The world actualized by digital water

Up until now, people in urban areas have used temporary water use systems, which let water flow from dams and other water sources to water purification plants and then distribute purified water to individual houses. Since the pipelines for establishing and maintaining this system cost a lot of money, this system is considered to be unsuited for developing countries and underpopulated areas. In this situation, a recycling water use system, which is mounted with the function to recycle sewage and drainage water, is attracting attention. Sewage water is a stable water source in urban areas, therefore it would be a fool not to utilize it. By filtering sewage water with membranes, it is possible to use it as safe daily-use water (ethical discussions are required for using recycled water as drinking water), and establish economically, environmentally, and socially sustainable water infrastructure that does not require a pipeline.
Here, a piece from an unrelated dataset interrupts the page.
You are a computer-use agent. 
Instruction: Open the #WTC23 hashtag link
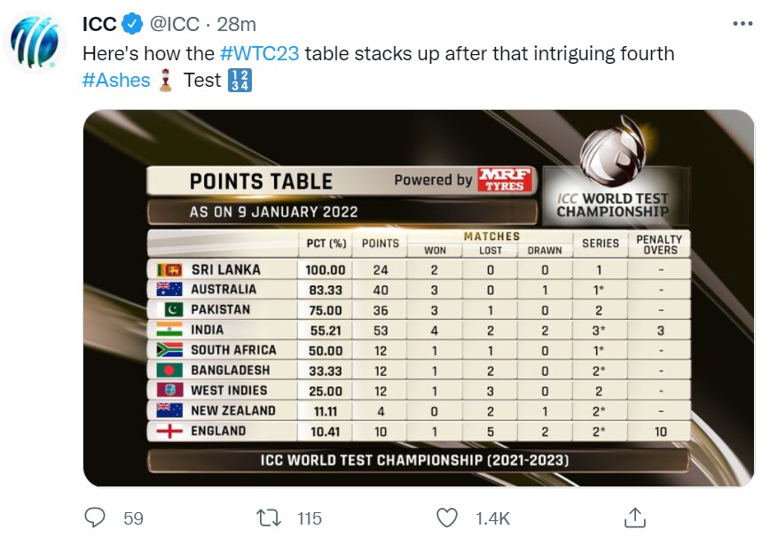[259, 53]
The membrane is a key technology that would play a central role in a recycling water use system, and in order to operate it smoothly, it is necessary to have an autonomic membrane filtration system combining the above-mentioned sensor and AI. Certainly, the actualization of a recycling water use system depends on whether or not we can realize autonomic water treatment based on digital technologies.
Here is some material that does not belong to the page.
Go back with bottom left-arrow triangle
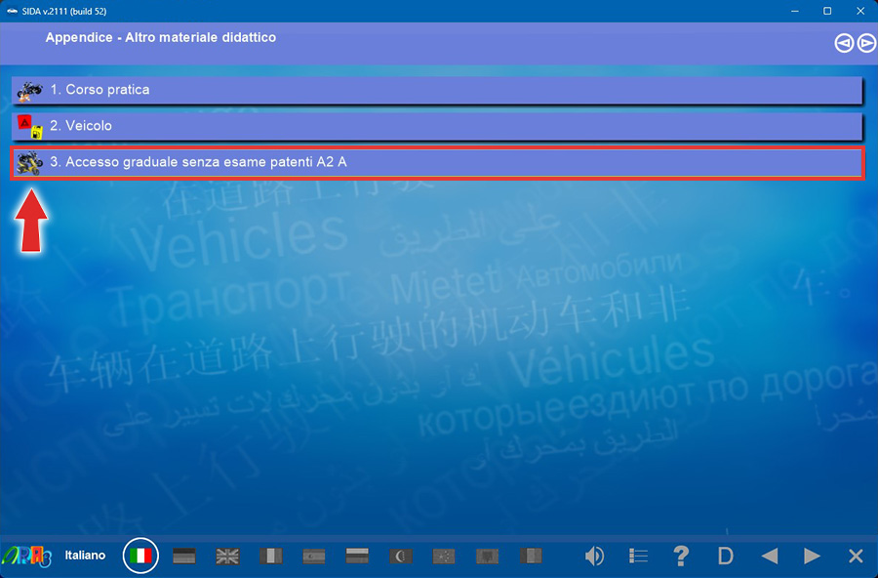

At an academic conference in September, Ms. Koike, governor of Tokyo, surprised us by announcing that 100,000 water meters in Tokyo would be replaced by smart meters that do not require manual meter reading by 2024. A new endeavor to cope with the declining population has begun also in Japan. In order to brighten the future of water infrastructure, our laboratory staff engage in research day and night together with students for embodying a membrane clogging detection sensor and an autonomic operation system with the aim of infusing the nymph of membranes with life. We are also seeking enterprises, entities, and municipalities that can endeavor to establish new water infrastructure. Please feel free to contact us.
Hiroshi Yamamura
Associate Professor, Department of Integrated Science and Engineering for Sustainable Society, Faculty of Science and Engineering, Chuo University
Areas of Specialization: Environmental Technologies and Materials, Civil Engineering and Environmental Systems

Hiroshi Yamamura was born in Marugame City, Kagawa Prefecture in 1980. He graduated from the School of Engineering, Hokkaido University in 2004. He completed the Master’s Program in 2006 and the Doctoral Program in 2008 in the Graduate School of Engineering, Hokkaido University, obtaining a PhD in engineering.
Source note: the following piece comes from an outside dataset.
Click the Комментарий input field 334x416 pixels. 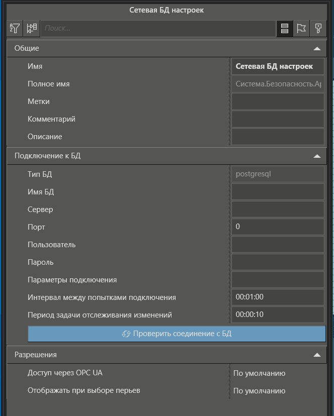pyautogui.click(x=278, y=119)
He joined Asahi Kasei Chemicals Corporation, whose present name is Asahi Kasei Corporation. He served as Assistant Professor in the Faculty of Science and Engineering, Chuo University from 2012, and was appointed to the current position in 2015.
Currently, he engages in research regarding solid-liquid separation technologies and the streamlining of water supply and sewerage systems, including the development of water purification and sewage treatment systems using membranes, a technology for collecting microalgae that can produce diesel oil, and a technology for upcycling used membranes for desalinating seawater.
Through the international program for developing experts in the water environment, he proactively accepts students from other Asian countries.